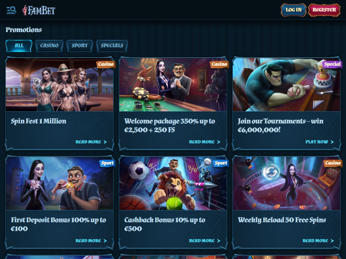Click the Sport badge on First Deposit card

107,163
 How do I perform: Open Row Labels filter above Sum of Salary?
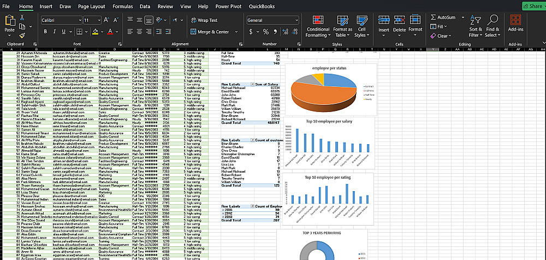click(252, 84)
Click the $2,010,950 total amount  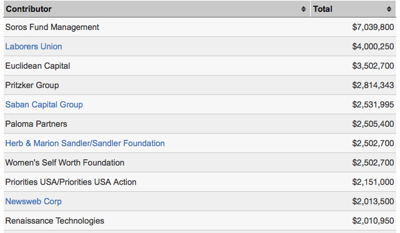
══════════════════════════════
Output nothing except the lines from the one containing "How do I perform: Open" through the final line of the entries, repeated exactly and free of pictures.

 How do I perform: Open Row Labels filter above Sum of Salary?
click(252, 84)
Click the $2,010,950 total amount  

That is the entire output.